Brodov et al. [18] found that MPI combined with CACS based on 82Rb PET/CT could improve the diagnosis of obstructive CAD. The AUC of MPI combined with regional CACS was 0.85, higher than that of MPI (AUC 0.81). Similar to our study, there was no significant difference between global and regional CACS in detecting obstructive CAD. However, different from their research, due to the lower distribution and extent of coronary artery calcification in Asian populations [24], we sought to find the best cut-off values of regional CACS in each territory. In addition, SPECT MPI is currently more widely used in China than PET/CT. Evaluation of regional and global CACS based on SPECT MPI may have broader application prospects. This study showed that regional CACS had the highest diagnostic efficiency in the RCA territory. It may be related to the relatively low number of lesions in RCA territories or not affected by LM on the results of CACS and coronary angiography, which needs further study.

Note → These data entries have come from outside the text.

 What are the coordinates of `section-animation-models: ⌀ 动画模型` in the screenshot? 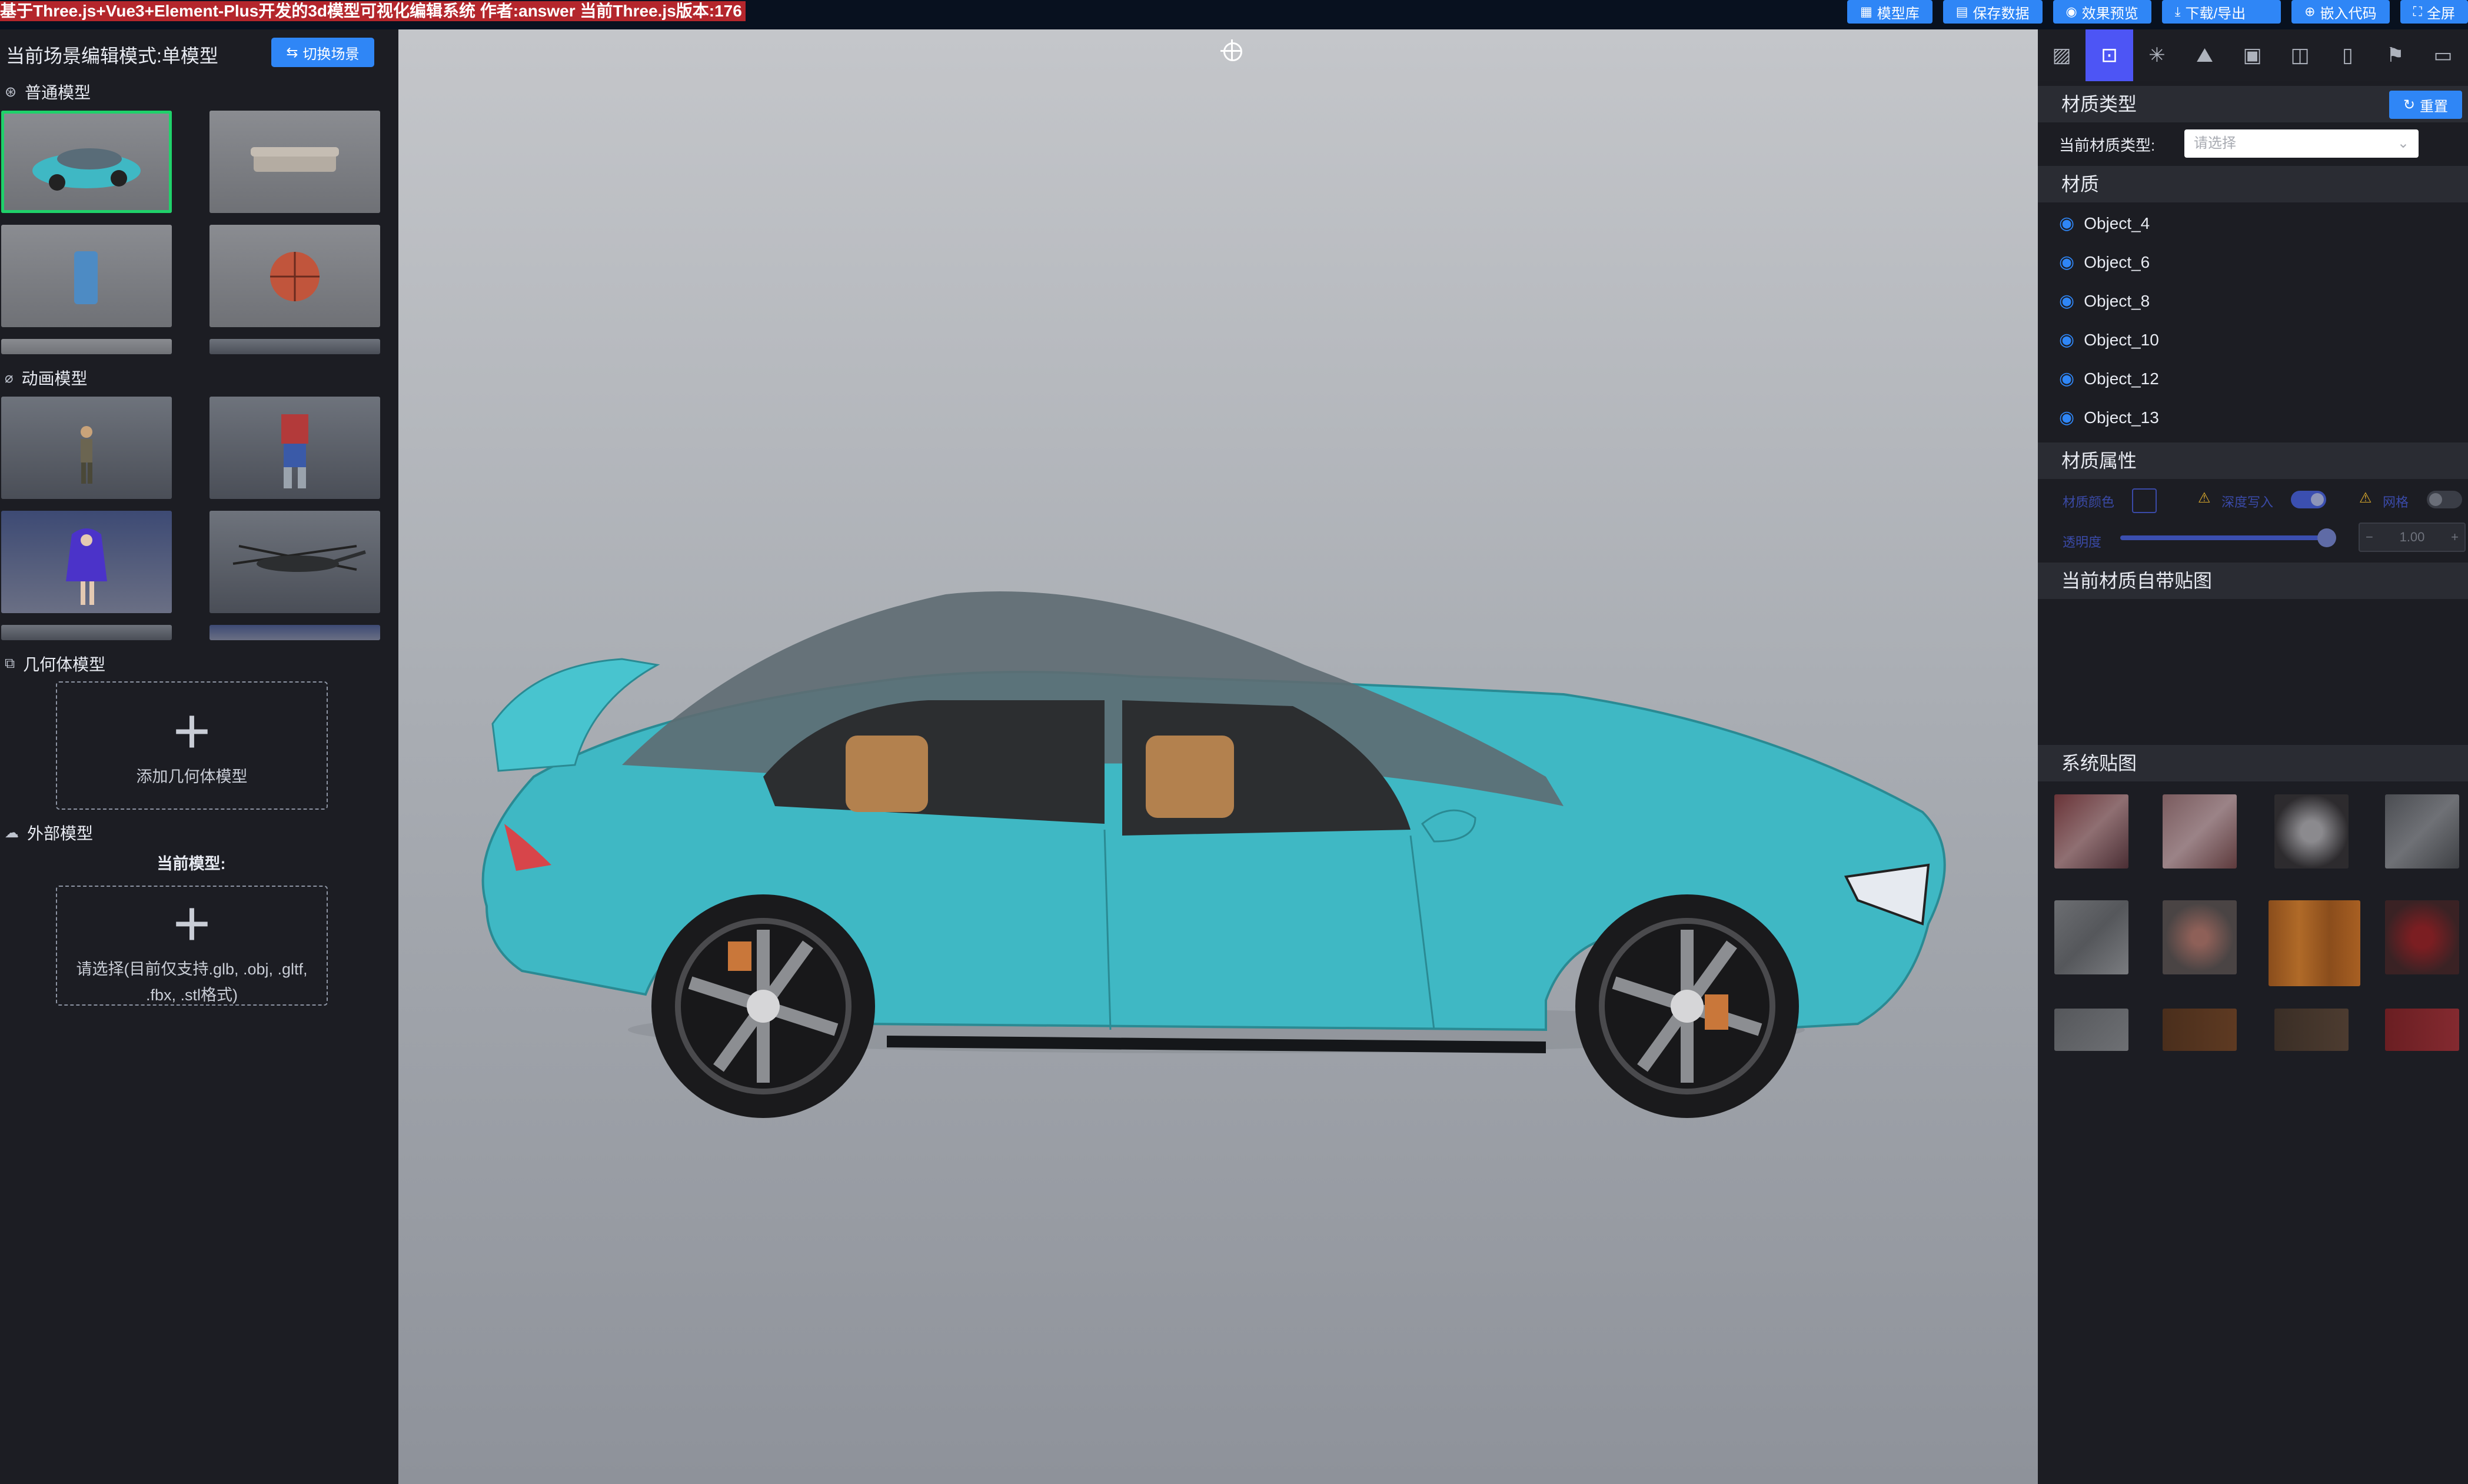 It's located at (46, 379).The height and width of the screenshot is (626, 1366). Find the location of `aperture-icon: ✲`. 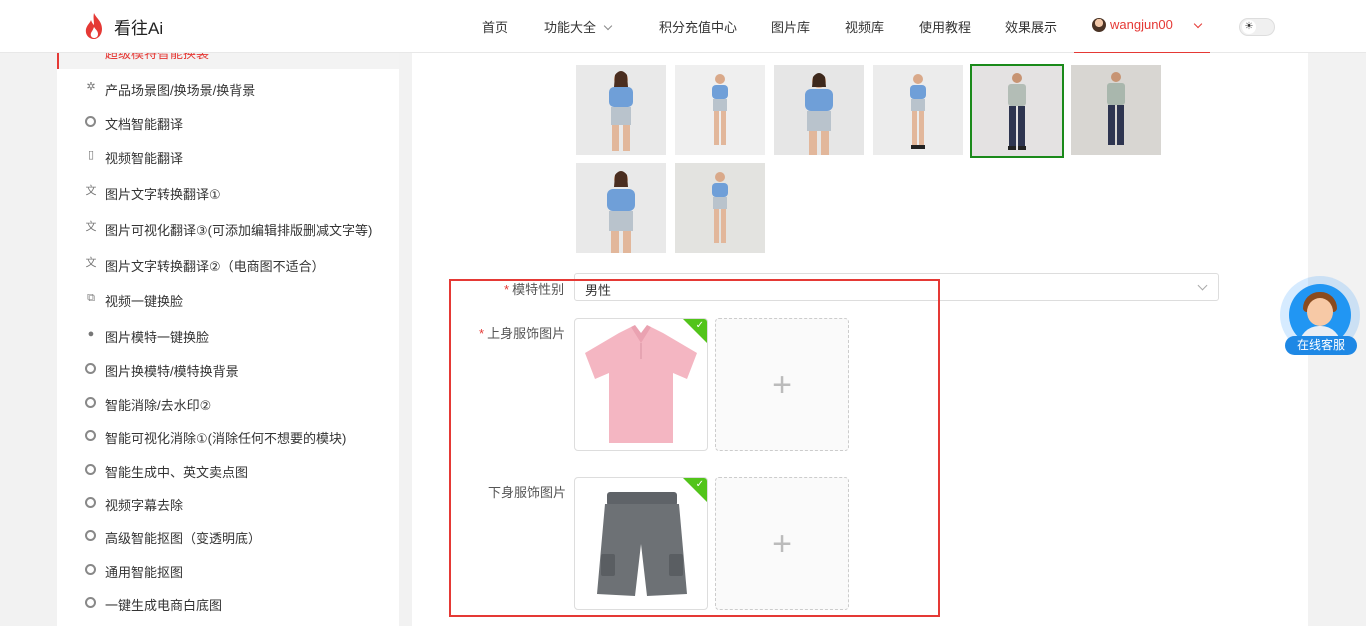

aperture-icon: ✲ is located at coordinates (91, 87).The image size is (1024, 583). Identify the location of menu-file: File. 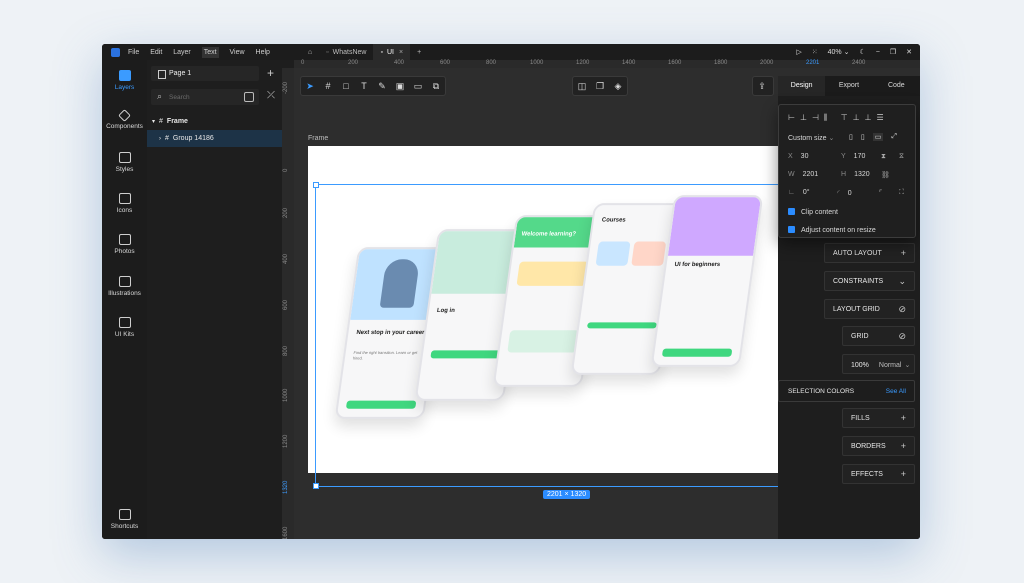
(134, 52).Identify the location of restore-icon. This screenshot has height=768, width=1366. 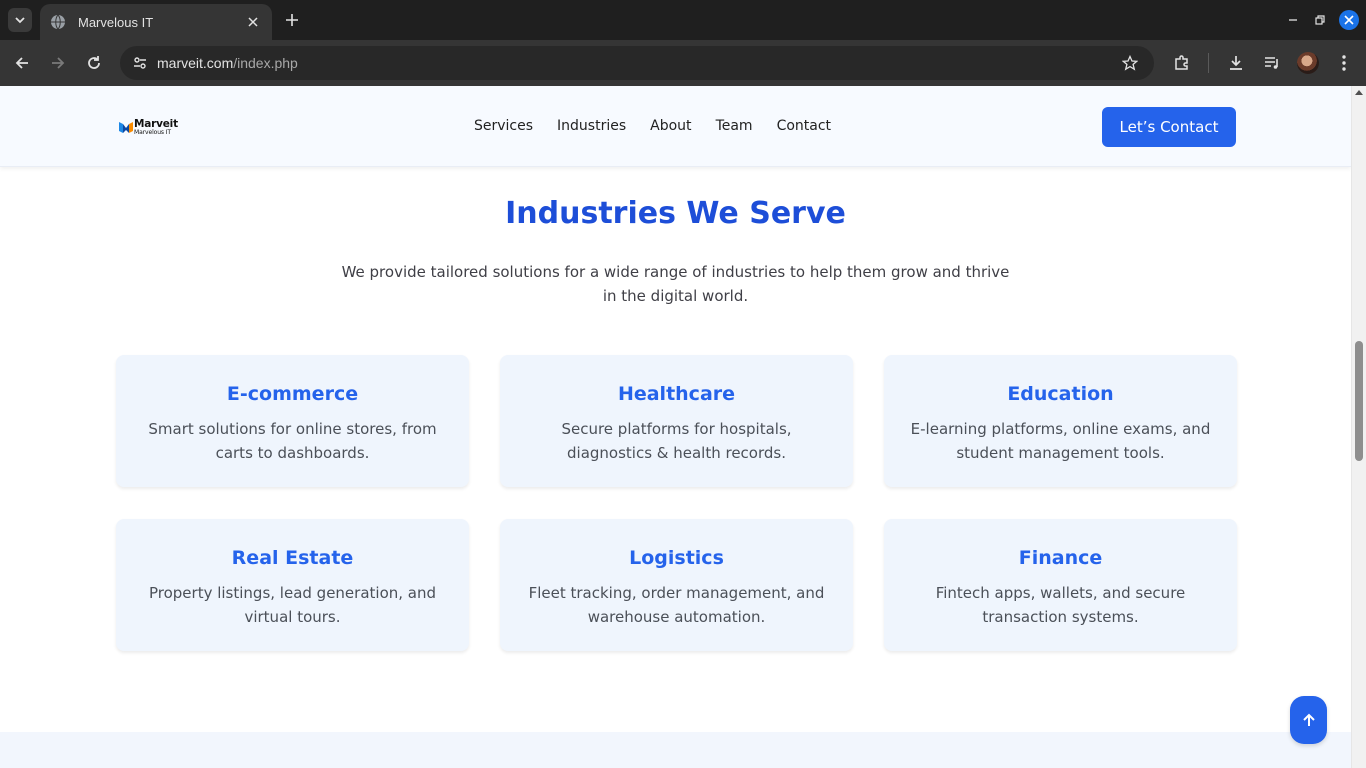
(1320, 20).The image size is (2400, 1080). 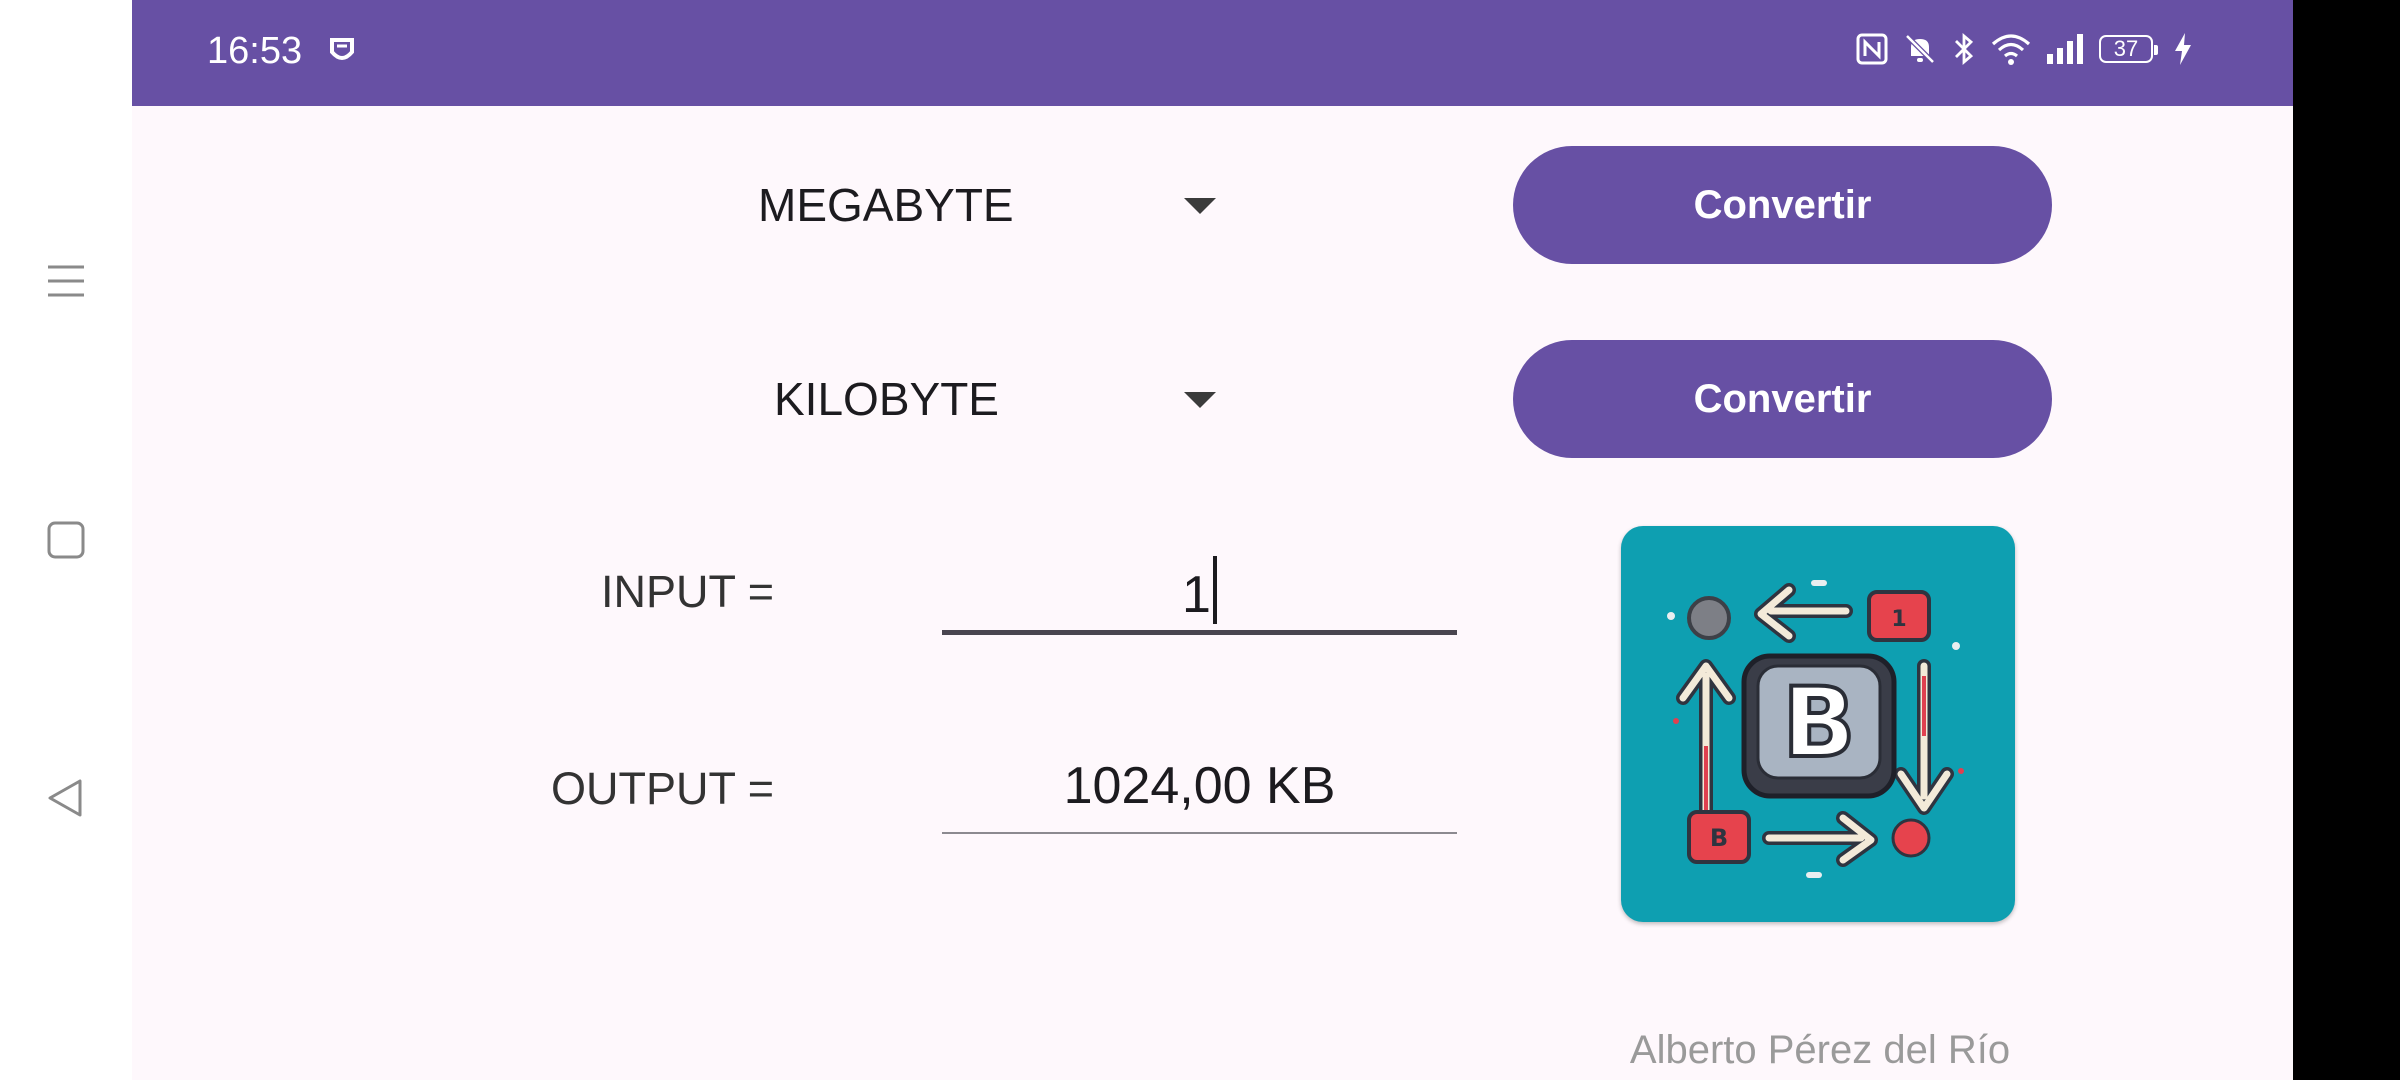 What do you see at coordinates (2183, 49) in the screenshot?
I see `charging-icon` at bounding box center [2183, 49].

The pathogenesis and histopathology of coronary atherosclerosis have been thoroughly examined, and coronary artery calcium has been confirmed to occur at the site of coronary atherosclerosis, which results from the development of coronary atherosclerosis to a certain degree [12]. However, a high CACS does not mean that the coronary artery where it is located will definitely be severely narrowed. During the course of atherosclerosis, coronary arteries may undergo compensatory remodeling and dilation, resulting in normal or mild stenosis on coronary angiography [25]. A calcium score of 0 does not necessarily mean that the coronary artery is not narrowing. The above mechanism may refer to the early coronary atherosclerotic process, where the coronary plaque is composed of lipids or fibers and lacks obvious calcification [26]. Furthermore, voxels with a measurement area of at least 1 mm2 and a density of at least 130 HU are considered calcifications by the Agatston algorithm, so microcalcifications below this threshold may be ignored [27]. As shown in this study, obstructive CAD was still present in 11% of patients with a CACS = 0, and 42.9% of patients with a CACS ≥ 400 had no significant coronary stenosis.

According to the latest ESC guidelines [14], MPI is a class I recommendation for suspected CAD patients. Low-dose chest CT evaluation of coronary artery calcification is also commonly used for CAD screening noninvasively. Our study showed that regional CACS was not superior to the global CACS in detecting obstructive CAD based on MPI. The reason may be related to the small number of obstructive CAD patients in this study, and further large sample study is needed for verification. On the other hand, it was suggested that both regional and global CACS can be used to detect obstructive CAD, which extends the application of CACS in SPECT MPI.

Limitation

Several limitations of this study should be considered. Firstly, the outcomes used in the study were still anatomic based coronary angiography, lacking hemodynamic criteria such as FFR. Secondly, all enrolled patients underwent coronary angiography, and referral bias may exist. Thirdly, the distribution and extent of coronary calcification in Asian populations are lower than those in Western countries, and the findings need to be validated in multiracial populations. In addition, the sample size of this study was small and needed further validation in a prospective, large sample, multicenter study.

Conclusions

Regional CACS was effective in detecting obstructive CAD in RCA territory. Based on SPECT MPI, regional CACS improved the detection of obstructive CAD, but was not superior to global CACS.